Given the stock market’s wonderful start to the year – as in the worst start to the year ever (as measured by the S&P 500) – I imagine there is some uneasiness out there.  While I am in the process of working on a more detailed discussion of the subject, I thought it beneficial to share an email Melana recently sent to a client who had some concerns about the market.  It does a great job of explaining how we think about this recent downturn and why watching the headlines too closely can be hazardous to your wealth.

I hope you find it as fruitful as I did.

Note: to keep the compliance hounds at bay, I’ve added some commentary at the end of the piece in [brackets].  Oh, the joys of an overly zealous regulatory environment …


Hi Beautiful Lady, [not her real name]

Talk about an e-mail I’d never expect from you!!  🙂

First, stop reading/watching CNN!  The headlines are full of drama.  Truth is, markets are down, and it is possible they drop further before stabilizing and recovering.  But to us, this is normal – it indicates a properly functioning market.  Markets have fluctuated for as long as they have existed and, if you look at their history over the long term, they have still grown in a meaningful way.

Markets like these present a very nice buying opportunity for you and ‘Handsome Man’ because, as we like to say, everything is on sale!  Keep saving aggressively into your 401(k)’s and your IRA with us (‘Handsome Man’ just stopped in today to make your 2015 contribution!).  Ed has a saying I love – “we make money for clients when markets go down.”  It is so true!  This is when staying invested, continuing to save into the market, and being disciplined with your asset allocation all pay off in the long run!

So, try not to focus too much on the headlines.  While they can be interesting to follow, it can result in bad decision making if you get too wrapped up in it.  The basics still apply, even in tough markets – stay invested, keep saving, and stick to your properly diversified portfolios.  And lean on us for answers to questions like yours today.  That is what we are here for!  🙂

I hope this helps!


[Saying it is a “buying opportunity” isn’t a recommendation to run out and invest a bunch more money.  Rather, it is an acknowledgement to continue investing systematically as your dollars are buying more shares now that prices are down.  One of the worst mistakes investors make is to stop investing regularly when markets drop.  Remember: price matters.]

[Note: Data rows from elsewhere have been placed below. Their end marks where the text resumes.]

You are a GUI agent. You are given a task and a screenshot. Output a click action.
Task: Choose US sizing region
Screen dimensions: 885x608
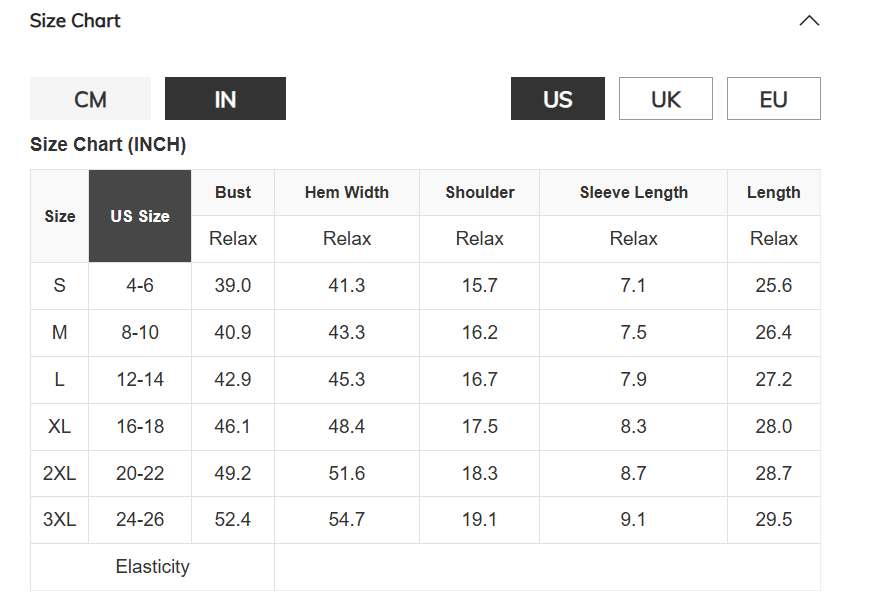[x=558, y=99]
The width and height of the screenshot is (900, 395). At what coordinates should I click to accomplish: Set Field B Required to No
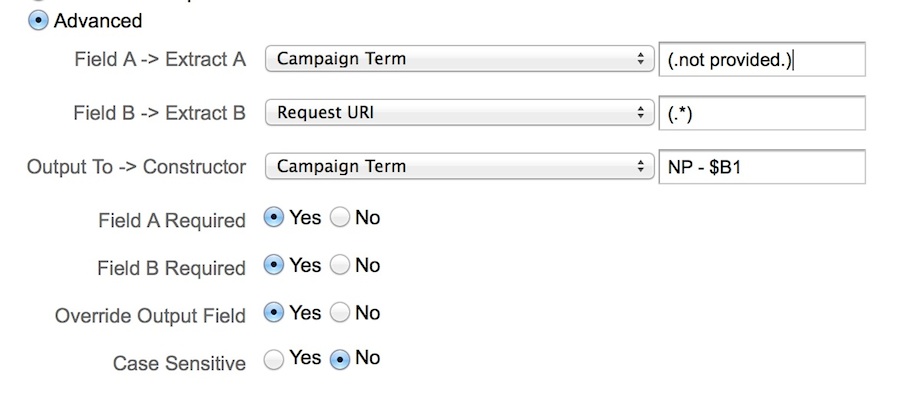pos(340,265)
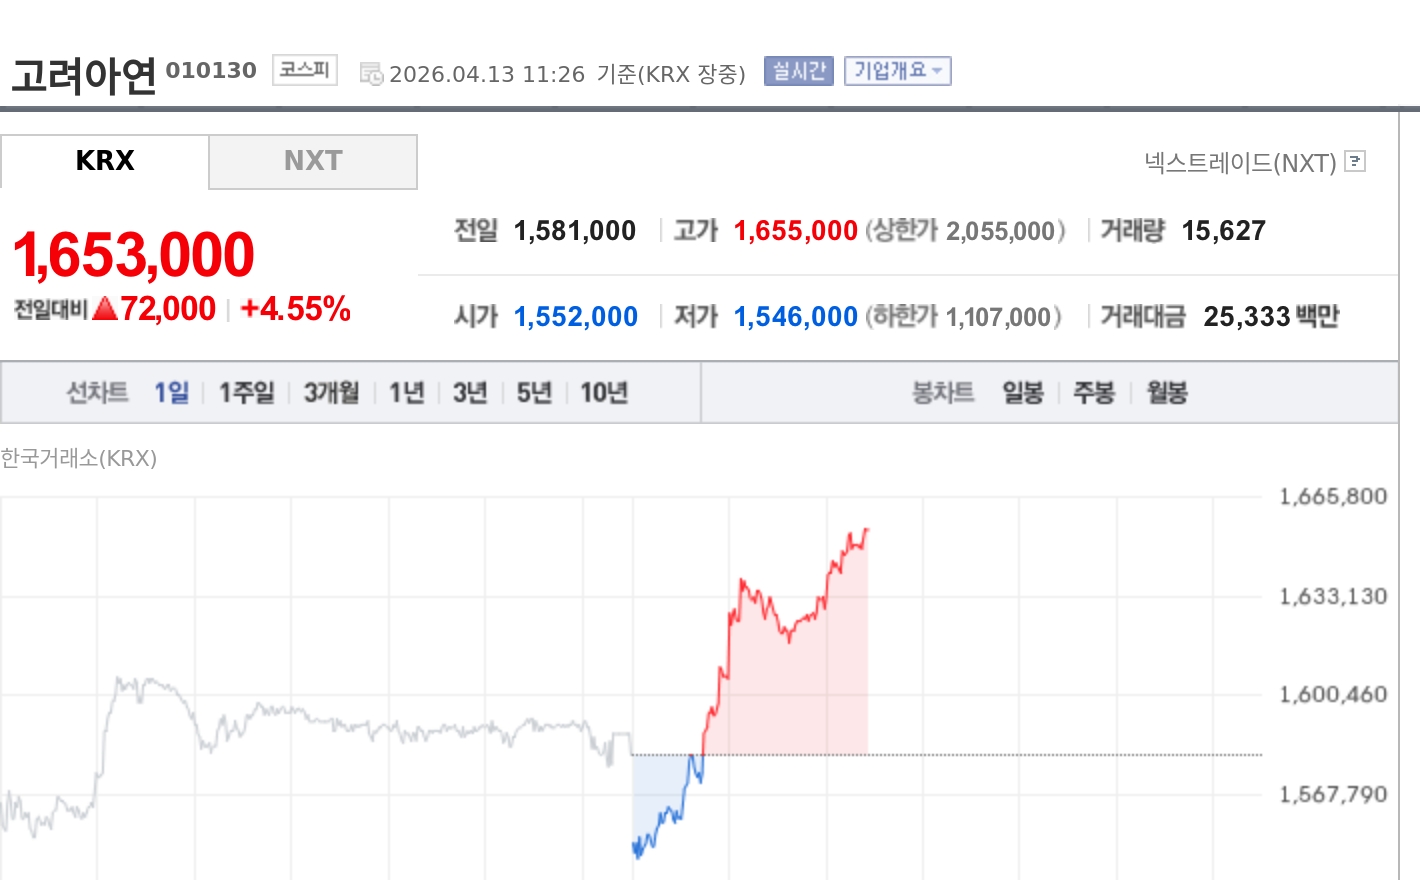Image resolution: width=1420 pixels, height=880 pixels.
Task: Click the 코스피 market badge
Action: (x=304, y=70)
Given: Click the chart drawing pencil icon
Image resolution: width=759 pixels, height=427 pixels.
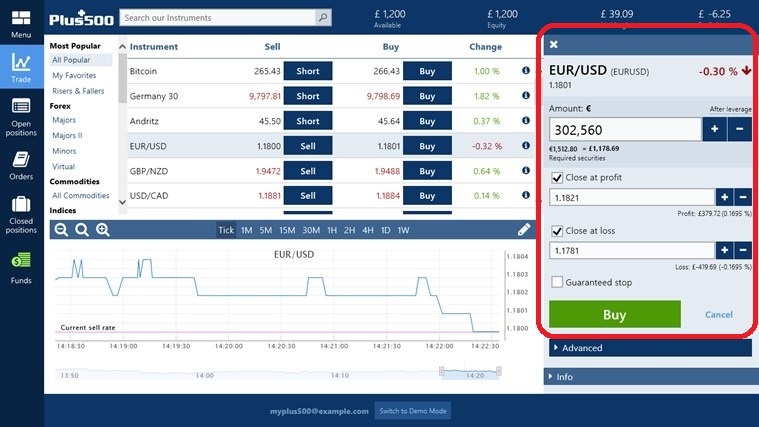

[“Everything is on sale” is a figure of speech – do not take it literally.  Yes, I agree – you’d think everyone would realize we do not literally mean “everything is on sale.”  Also, when I say “everyone would realize,” that is also a figure of speech – I do not literally mean “everyone.”  Obviously, the regulators are not a part of “everyone,” hence this disclaimer.  See what we have to go through here??]

[‘Handsome Man’ isn’t his real name.]

[Any resemblance to real persons, living or dead is purely coincidental.]